• TASK INPUT:

☆ ☆ ☆ ☆ ☆ ☆ ☆

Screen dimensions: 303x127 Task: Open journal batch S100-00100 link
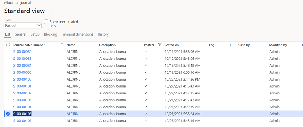click(22, 79)
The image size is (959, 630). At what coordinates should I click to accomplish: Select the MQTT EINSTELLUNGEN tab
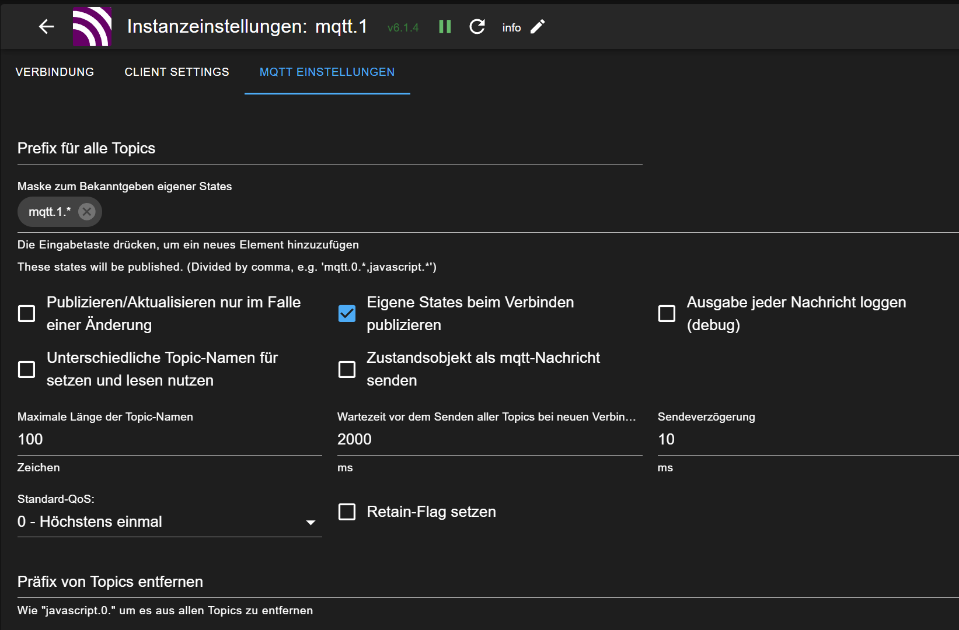click(327, 72)
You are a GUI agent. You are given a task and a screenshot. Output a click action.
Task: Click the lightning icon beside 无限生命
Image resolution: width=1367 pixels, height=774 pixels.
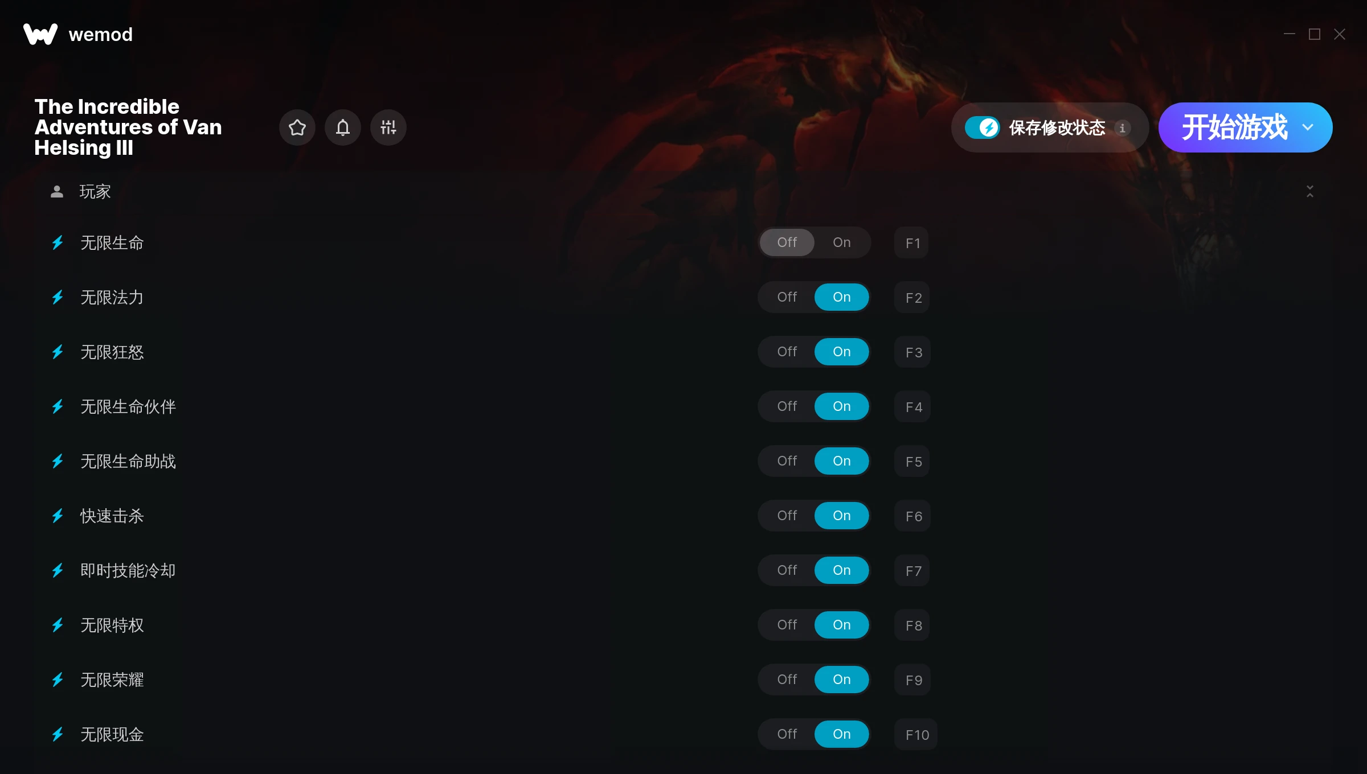pos(58,243)

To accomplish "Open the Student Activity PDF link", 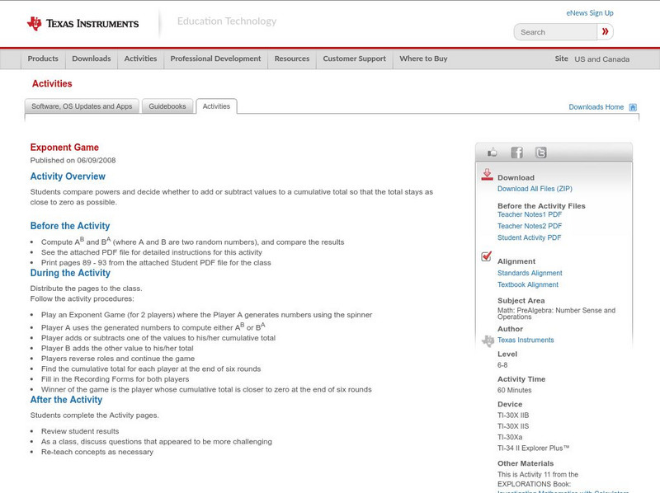I will (529, 237).
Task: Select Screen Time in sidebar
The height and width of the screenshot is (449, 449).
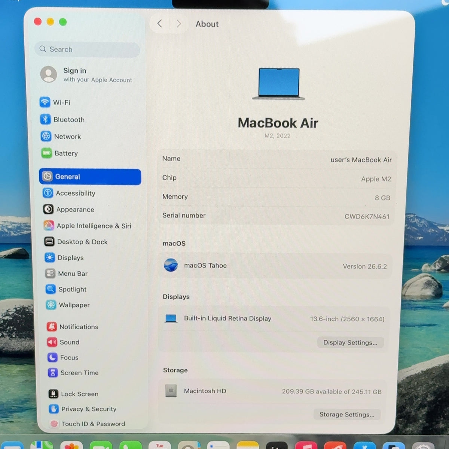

☆ ☆ ☆ ☆ ☆ ☆ ☆

Rewrite the data starting with the line with "The image size" and going on through the line with "pos(58,243)", replacing "lightning icon" with "bolt icon" and leaving everything else unchanged. Give only those lines, without the pictures.

The image size is (959, 630). At what coordinates should I click to accomplish: Select the MQTT EINSTELLUNGEN tab
click(327, 72)
You are a GUI agent. You are given a task and a screenshot. Output a click action.
Task: Click the bolt icon beside 无限生命
Image resolution: width=1367 pixels, height=774 pixels.
pos(58,243)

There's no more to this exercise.